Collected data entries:
Content starts
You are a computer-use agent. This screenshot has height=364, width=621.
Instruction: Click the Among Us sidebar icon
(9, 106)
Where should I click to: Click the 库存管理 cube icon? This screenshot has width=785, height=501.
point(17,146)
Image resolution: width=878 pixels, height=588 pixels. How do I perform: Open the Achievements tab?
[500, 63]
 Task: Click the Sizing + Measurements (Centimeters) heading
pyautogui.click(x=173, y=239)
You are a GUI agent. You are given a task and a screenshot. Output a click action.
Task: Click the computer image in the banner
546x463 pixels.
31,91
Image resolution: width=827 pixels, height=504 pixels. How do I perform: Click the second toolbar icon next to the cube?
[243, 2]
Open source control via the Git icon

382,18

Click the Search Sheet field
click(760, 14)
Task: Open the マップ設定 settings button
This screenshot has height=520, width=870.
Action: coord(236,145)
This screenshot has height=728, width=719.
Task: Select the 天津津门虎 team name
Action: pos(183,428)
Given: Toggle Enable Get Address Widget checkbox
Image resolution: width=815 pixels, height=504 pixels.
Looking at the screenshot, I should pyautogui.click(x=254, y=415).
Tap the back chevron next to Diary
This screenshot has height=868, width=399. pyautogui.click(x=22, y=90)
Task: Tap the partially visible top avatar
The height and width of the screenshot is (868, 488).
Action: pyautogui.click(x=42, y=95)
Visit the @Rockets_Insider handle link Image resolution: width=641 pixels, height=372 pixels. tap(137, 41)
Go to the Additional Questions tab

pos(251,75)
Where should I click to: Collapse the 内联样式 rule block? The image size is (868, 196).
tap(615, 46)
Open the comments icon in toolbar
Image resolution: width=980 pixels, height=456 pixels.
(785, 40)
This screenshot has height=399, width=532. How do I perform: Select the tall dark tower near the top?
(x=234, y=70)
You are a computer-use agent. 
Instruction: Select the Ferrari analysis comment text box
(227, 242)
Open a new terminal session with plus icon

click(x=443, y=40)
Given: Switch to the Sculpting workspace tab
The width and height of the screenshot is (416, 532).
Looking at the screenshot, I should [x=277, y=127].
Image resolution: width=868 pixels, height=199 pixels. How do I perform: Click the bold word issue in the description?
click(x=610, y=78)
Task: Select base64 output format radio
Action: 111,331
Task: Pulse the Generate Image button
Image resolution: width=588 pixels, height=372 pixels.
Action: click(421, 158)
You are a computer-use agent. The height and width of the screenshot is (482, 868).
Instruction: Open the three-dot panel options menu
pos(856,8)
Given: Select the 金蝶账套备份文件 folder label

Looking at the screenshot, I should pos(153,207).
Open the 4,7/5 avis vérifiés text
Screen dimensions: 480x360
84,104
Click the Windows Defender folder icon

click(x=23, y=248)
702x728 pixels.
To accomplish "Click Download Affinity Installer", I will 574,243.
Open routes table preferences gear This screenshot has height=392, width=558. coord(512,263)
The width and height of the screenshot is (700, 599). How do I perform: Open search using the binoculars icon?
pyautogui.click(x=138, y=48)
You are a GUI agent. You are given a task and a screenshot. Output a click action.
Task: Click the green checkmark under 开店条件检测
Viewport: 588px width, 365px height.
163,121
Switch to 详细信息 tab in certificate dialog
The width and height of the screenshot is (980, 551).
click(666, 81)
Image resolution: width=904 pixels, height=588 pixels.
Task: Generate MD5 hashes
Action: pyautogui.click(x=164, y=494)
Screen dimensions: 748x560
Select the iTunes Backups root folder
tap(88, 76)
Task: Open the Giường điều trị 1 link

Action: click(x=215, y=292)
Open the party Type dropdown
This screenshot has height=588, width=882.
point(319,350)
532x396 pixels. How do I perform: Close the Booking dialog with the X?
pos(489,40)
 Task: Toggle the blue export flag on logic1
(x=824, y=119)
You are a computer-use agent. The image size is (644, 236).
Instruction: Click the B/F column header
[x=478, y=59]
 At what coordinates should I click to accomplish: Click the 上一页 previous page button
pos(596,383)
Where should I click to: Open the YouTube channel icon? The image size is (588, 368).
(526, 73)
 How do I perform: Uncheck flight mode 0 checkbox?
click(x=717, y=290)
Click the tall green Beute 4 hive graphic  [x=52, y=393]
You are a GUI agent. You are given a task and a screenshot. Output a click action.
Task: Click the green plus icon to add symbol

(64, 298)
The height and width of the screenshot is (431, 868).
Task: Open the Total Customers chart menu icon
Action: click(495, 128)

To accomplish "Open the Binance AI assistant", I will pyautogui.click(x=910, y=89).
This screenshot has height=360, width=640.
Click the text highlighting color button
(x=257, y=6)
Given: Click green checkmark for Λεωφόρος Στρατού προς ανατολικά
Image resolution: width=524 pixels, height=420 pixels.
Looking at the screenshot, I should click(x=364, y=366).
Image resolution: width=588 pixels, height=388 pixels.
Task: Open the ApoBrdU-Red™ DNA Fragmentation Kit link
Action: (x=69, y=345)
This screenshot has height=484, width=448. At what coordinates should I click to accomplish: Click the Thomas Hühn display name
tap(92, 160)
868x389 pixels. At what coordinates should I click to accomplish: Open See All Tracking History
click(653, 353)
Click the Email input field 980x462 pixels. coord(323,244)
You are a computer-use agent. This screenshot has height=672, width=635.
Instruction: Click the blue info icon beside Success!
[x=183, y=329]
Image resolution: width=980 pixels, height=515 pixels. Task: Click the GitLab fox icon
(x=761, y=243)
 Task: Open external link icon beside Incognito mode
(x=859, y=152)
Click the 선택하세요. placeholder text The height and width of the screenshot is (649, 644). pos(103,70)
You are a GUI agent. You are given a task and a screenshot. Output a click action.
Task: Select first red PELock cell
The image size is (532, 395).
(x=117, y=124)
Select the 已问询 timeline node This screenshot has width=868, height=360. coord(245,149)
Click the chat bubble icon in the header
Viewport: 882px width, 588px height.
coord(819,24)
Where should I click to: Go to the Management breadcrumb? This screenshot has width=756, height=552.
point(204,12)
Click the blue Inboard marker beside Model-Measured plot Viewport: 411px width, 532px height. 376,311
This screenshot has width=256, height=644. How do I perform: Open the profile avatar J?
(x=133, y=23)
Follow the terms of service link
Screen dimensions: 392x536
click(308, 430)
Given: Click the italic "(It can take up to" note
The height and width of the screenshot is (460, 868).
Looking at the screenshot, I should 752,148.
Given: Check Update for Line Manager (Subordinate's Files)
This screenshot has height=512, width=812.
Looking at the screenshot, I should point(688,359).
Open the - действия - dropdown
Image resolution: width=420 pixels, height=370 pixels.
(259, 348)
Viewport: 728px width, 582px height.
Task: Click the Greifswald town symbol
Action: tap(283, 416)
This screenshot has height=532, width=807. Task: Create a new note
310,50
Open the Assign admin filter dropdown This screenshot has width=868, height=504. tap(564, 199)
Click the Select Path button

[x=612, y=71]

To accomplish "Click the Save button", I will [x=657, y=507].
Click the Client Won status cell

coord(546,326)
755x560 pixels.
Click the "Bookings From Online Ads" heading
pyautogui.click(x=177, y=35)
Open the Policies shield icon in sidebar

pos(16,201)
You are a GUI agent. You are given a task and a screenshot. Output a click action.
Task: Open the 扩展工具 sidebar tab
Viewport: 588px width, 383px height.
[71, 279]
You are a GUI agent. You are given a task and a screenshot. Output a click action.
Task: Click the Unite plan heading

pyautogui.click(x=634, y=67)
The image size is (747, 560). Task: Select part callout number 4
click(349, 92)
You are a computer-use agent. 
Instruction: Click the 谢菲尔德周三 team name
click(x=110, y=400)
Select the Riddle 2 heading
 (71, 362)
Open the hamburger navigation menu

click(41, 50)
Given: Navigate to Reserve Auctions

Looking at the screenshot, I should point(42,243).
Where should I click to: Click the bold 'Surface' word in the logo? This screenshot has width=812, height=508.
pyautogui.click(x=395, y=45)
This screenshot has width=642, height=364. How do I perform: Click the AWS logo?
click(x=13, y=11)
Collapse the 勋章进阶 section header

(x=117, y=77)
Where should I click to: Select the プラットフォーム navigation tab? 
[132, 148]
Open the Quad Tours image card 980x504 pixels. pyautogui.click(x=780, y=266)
Content ends
- _What you need to do_: The lines of the records that contain the string "Switch" should be located and copied.

- _Task solution_:
Given: Switch to the Sculpting workspace tab
Switch to 详细信息 tab in certificate dialog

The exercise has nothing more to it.